**EXTRACTED DATA**
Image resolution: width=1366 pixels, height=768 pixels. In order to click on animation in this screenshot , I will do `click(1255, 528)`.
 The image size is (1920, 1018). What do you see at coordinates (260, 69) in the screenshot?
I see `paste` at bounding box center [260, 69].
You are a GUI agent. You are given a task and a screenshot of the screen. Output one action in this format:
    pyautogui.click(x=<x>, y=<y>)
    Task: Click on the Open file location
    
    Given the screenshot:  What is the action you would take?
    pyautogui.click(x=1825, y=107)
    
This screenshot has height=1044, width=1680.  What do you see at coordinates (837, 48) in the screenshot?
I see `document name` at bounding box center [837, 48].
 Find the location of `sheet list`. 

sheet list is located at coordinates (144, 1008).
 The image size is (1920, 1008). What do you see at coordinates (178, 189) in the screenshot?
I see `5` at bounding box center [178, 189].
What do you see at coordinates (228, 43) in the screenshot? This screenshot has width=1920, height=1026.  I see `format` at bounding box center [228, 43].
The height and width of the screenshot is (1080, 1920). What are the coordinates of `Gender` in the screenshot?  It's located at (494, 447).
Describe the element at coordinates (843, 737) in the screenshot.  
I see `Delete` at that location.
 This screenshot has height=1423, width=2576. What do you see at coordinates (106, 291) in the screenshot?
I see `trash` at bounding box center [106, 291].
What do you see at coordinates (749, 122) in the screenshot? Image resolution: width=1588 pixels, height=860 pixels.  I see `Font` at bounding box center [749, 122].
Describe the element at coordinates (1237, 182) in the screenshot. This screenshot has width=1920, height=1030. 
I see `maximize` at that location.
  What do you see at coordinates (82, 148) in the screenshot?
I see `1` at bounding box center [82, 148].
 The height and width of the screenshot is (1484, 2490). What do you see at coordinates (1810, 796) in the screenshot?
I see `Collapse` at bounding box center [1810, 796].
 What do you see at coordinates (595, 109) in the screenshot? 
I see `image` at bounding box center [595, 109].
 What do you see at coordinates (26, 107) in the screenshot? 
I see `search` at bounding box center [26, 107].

**GOAL OF THE EXERCISE**
Rewrite the lines from the one containing "You are a GUI" up to and including the one containing "pyautogui.click(x=1825, y=107)" as a Markdown table, omitting blank lines. Use the columns Row and Line, putting a row number in the first.

**EXERCISE RESPONSE**
| Row | Line |
|---|---|
| 1 | You are a GUI agent. You are given a task and a screenshot of the screen. Output one action in this format: |
| 2 |     pyautogui.click(x=<x>, y=<y>) |
| 3 |     Task: Click on the Open file location |
| 4 |     Given the screenshot:  What is the action you would take? |
| 5 |     pyautogui.click(x=1825, y=107) |